Copy out all of the lines below exactly; the pictures do not belong in the copy.

━━ LISTED ENTRIES

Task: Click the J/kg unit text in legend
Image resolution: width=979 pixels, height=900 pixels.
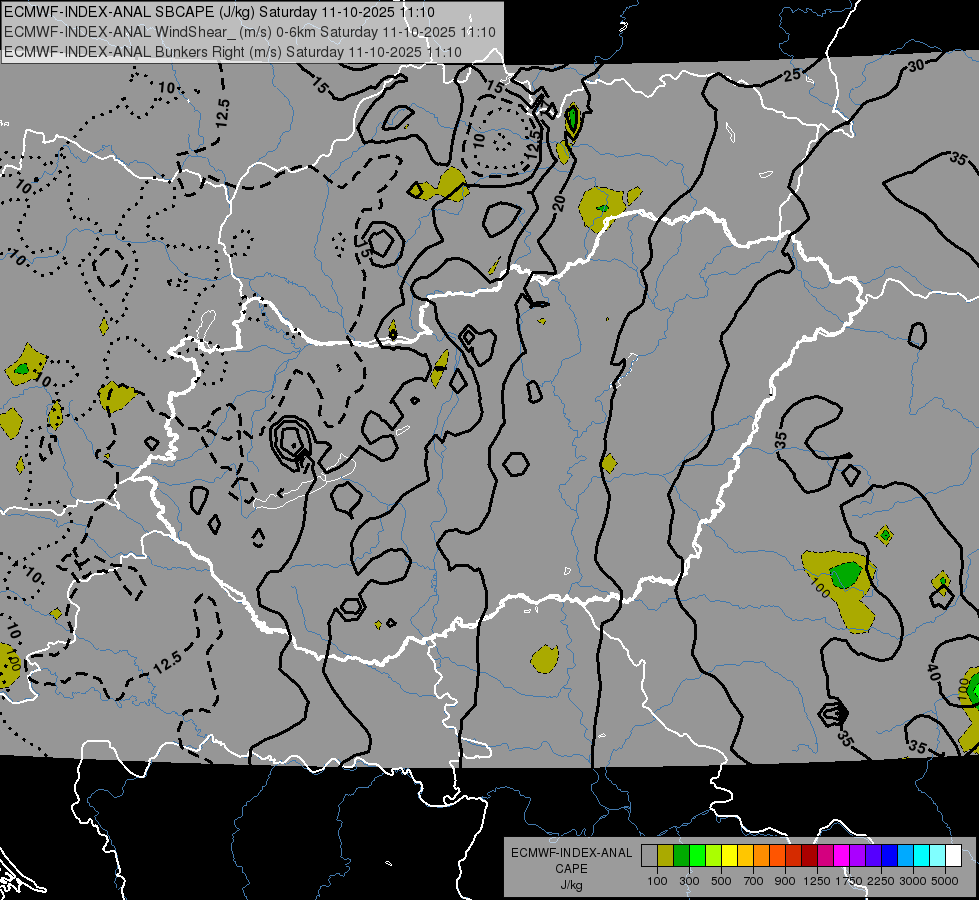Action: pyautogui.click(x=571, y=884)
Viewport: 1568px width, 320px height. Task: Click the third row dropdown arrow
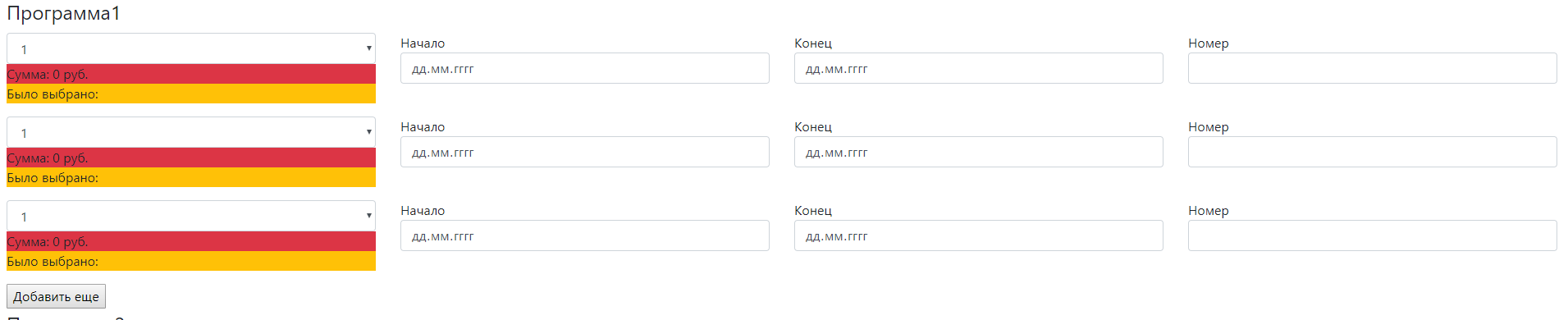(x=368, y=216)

━━━━

# [REPLY]
Task: Click the J/kg unit text in legend
Image resolution: width=979 pixels, height=900 pixels.
Action: pyautogui.click(x=571, y=884)
Viewport: 1568px width, 320px height. Task: Click the third row dropdown arrow
(x=368, y=216)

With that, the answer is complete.